* [Exercise aim]:
Copy every line of the data below, but shift each answer coordinate up by 13, leaving all other numbers unchanged. Leave out the pictures.
## Start Supplied material
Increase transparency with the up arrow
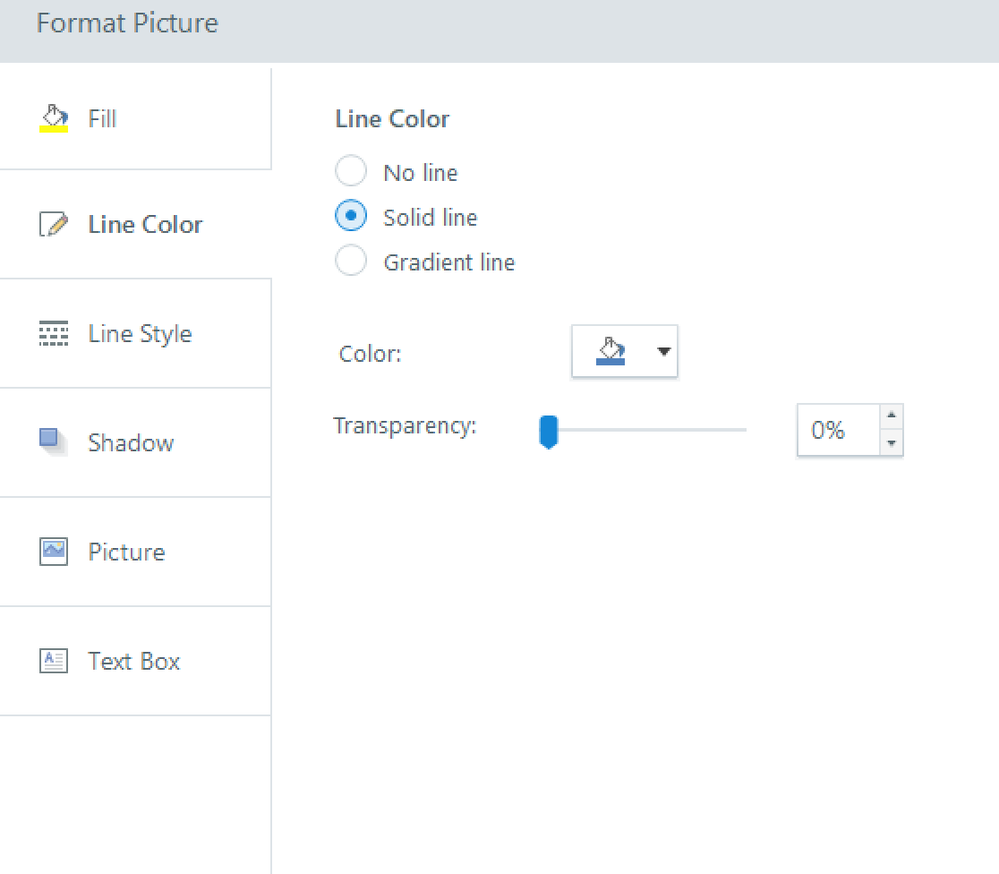 891,417
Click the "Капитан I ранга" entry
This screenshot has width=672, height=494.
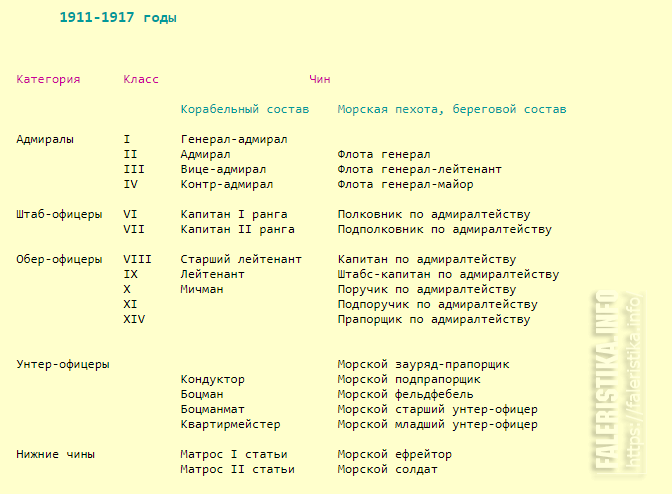pos(237,214)
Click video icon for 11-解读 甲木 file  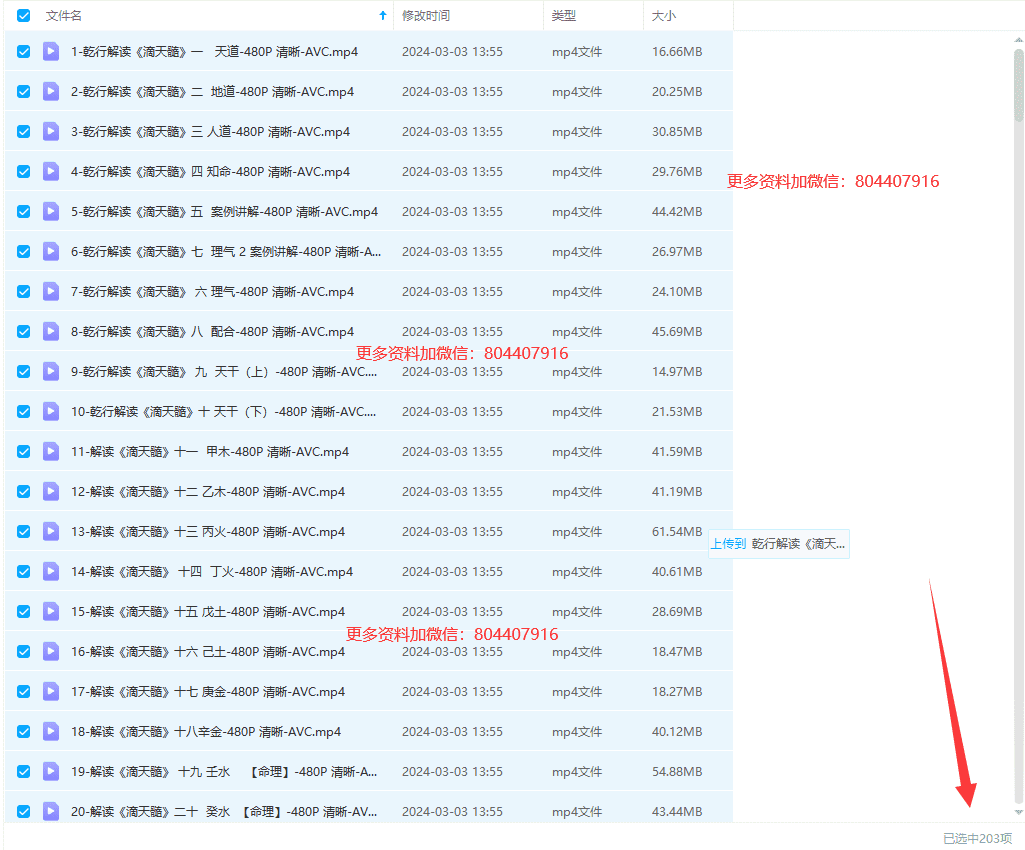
## End Supplied material
* [Solved exercise]:
Increase transparency with the up arrow
 904,430
Click the "Капитан I ранга" entry
This screenshot has width=672, height=494.
pos(250,227)
Click video icon for 11-解读 甲木 file  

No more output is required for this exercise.